All of the datasets with employment information have a description that begins, "All Employees".  Create a new data frame that contains only those rows.  There should be 1118 in total.

In [None]:
valid_rows = ...
valid_codes = codes[valid_rows]

In [None]:
assert valid_codes.shape[0] == 1118

We want to download and store the data from each of those dataset.  Let's start by downloading the data from the beginning of 2006 to the end of 2015, for a single set:

In [None]:
code = 'BLSE/SMS54000003000000001'
description = 'All Employees, In Thousands; Manufacturing - West Virginia'

df = ...

Because you will need to combine this data with the other sets, add columns for the state, category, and a flag for whether the data are adjusted.  If `df` is a dataframe, a constant column can be added with
```python
df['State'] = pd.Series('West Virginia', index=df.index)
```
Instead of hard-coding the values, though, work them out either through the code, as [described](https://www.quandl.com/data/BLSE-BLS-Employment-Unemployment/documentation/documentation), or the description.

In [None]:
state = ...
category = ...
adjusted = ...

df['State'] = pd.Series(state, index=df.index)
df['Category'] = pd.Series(category, index=df.index)
df['Adjusted'] = pd.Series(adjusted, index=df.index)

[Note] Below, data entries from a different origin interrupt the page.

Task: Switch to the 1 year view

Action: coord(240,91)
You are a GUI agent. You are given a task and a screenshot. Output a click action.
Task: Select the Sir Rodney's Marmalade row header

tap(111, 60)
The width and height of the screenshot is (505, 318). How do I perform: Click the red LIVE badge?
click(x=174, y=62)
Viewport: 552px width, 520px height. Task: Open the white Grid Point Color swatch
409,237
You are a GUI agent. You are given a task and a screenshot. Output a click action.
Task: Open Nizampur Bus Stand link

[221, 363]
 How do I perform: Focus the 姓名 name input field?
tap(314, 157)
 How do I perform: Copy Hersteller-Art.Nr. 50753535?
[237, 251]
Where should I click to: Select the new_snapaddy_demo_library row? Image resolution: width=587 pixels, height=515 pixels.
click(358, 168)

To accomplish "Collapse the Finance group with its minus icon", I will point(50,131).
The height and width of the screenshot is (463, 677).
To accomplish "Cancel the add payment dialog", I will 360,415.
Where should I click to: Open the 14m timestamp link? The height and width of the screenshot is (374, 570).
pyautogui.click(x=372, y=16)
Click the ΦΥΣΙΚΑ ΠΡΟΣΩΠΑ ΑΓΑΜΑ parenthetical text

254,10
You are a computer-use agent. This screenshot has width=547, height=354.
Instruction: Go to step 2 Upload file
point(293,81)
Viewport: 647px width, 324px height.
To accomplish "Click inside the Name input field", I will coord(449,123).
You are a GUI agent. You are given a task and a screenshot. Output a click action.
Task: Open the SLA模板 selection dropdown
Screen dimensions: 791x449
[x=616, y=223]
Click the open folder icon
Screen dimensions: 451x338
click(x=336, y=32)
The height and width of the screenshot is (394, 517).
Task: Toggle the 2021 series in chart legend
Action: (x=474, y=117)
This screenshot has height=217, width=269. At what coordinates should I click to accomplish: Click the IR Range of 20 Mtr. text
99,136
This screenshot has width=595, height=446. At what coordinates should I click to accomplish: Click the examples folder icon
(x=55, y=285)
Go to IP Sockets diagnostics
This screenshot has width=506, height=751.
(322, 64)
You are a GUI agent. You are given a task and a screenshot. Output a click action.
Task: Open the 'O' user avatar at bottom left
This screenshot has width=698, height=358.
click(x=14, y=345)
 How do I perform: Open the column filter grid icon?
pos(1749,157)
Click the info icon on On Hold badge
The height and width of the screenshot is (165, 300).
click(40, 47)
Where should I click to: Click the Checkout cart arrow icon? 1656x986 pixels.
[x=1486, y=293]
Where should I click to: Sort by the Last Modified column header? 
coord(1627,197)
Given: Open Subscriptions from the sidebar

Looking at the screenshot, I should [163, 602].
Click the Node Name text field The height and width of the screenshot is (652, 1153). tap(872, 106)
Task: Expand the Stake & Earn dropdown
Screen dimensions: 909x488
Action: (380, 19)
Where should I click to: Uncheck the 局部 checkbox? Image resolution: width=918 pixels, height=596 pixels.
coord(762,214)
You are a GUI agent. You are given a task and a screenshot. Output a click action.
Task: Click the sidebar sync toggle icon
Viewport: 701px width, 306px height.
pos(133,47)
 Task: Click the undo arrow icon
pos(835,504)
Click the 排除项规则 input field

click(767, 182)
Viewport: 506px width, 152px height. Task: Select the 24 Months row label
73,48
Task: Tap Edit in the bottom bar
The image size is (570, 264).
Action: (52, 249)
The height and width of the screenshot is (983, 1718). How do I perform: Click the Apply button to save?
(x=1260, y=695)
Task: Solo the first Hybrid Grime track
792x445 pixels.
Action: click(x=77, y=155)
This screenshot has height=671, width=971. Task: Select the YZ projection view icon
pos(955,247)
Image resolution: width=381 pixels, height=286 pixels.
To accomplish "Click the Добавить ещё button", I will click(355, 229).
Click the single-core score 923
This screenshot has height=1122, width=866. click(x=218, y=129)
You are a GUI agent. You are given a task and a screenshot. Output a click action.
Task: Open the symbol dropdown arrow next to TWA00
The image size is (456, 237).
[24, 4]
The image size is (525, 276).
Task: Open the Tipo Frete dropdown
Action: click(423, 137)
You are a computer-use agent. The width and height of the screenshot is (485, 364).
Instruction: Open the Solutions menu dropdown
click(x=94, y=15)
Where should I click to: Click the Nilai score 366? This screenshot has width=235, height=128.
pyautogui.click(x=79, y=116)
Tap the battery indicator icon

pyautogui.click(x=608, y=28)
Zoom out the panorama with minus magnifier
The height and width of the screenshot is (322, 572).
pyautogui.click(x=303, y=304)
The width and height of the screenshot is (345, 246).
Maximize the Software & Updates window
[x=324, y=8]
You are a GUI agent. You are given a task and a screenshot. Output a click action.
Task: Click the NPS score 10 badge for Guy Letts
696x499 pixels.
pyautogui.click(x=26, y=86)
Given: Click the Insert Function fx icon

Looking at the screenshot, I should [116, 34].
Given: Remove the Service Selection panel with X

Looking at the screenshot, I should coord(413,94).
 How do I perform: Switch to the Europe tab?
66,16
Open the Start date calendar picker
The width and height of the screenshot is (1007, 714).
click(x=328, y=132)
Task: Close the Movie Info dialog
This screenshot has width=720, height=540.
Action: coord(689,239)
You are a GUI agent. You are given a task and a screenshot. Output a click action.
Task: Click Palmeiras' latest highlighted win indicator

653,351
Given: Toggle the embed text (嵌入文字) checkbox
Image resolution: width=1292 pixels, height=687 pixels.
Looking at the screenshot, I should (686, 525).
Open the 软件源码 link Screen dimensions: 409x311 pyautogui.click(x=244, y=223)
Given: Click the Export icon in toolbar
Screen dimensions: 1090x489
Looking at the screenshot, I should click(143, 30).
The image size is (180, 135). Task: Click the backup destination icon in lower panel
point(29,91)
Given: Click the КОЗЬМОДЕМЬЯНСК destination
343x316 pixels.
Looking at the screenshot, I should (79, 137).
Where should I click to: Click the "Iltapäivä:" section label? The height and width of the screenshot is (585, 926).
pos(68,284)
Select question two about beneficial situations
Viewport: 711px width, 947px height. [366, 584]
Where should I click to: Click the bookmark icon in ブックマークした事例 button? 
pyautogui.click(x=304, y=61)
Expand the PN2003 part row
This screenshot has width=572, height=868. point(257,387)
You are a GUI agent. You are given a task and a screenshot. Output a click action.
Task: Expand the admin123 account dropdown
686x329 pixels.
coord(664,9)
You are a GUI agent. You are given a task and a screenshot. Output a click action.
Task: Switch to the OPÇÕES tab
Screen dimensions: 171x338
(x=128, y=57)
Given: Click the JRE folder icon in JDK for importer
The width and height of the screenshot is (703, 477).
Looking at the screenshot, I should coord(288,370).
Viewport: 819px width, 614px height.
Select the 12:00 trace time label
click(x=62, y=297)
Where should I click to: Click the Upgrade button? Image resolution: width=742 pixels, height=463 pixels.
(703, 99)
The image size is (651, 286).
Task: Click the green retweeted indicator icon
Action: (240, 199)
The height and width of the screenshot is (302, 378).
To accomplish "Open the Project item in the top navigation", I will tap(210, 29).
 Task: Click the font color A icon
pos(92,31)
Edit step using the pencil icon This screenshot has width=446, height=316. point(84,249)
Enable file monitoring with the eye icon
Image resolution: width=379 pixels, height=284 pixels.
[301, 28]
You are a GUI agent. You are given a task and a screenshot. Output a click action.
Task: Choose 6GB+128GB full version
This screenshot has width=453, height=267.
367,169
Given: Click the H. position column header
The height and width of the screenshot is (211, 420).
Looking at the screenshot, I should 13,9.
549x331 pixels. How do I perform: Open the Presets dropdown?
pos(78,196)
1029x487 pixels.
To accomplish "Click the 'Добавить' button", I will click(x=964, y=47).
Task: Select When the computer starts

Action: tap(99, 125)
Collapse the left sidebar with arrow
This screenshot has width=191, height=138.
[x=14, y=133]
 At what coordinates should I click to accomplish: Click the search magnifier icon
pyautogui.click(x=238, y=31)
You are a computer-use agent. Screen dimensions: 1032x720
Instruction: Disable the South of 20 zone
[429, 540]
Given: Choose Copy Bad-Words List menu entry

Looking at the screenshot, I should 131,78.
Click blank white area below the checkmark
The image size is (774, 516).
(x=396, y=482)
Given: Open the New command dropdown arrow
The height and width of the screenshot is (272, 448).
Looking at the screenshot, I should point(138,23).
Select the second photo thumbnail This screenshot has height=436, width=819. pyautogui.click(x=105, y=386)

Now, combine this code into a single function, for future reuse.  It's best to have this function write the dataframe to a file.  This way, if a data retrieval fails, you can rerun just that dataset.  If you need to restart the notebook, you won't need to download all of the data again.

You can use Pandas' `to_pickle()` and `from_pickle()` functions, or another mechanism.  The checkpoint library [ediblepickle](https://pypi.python.org/pypi/ediblepickle/1.1.3) could also be used to streamline the process so that the time-consuming code will only be run when necessary.

In [None]:
def get_data(code, description):
    # Download data
    # Add columns
    # Save locally
    # Return the dataframe
    return df

get_data(code, description).head()

After you've tested that function for several datasets, write a loop to download all of the data sets.

The speed of that loop might be faster than Quandl's limit. To slow it down you can tell Python to `sleep` for a short time to keep it under the threshold.
```python
import time
time.sleep(0.1)  # sleep for 0.1 seconds (100 ms)
```

If you add that to your function above, we can load all of the data into a single dataframe with the `concat()` function.

In [None]:
df_all = pd.concat(get_data(code, description) for code, description
                   in valid_codes.itertuples(index=False))

Each question will pertain to either the unadjusted or the adjusted data.  You may find it easier to have each in its own dataframe.  Remove the *Total Private* and *Total Nonfarm* data, as these statistics are aggegations, not industries.

In [None]:
df_raw = ... # Unadjusted data
df_adj = ... # Adjusted data

For this question, use the *unadjusted data* to find the 100 largest state-industry pairs for December 2015.

In [None]:
# Select out only the results from 12/2015
dec15 = ...
# Sort them by 'Value' and choose the top 100
top100 = ...

Your answer should consist of 100 tuples of states, industry names, and employment numbers, like this: ((State, Industry), Employment #)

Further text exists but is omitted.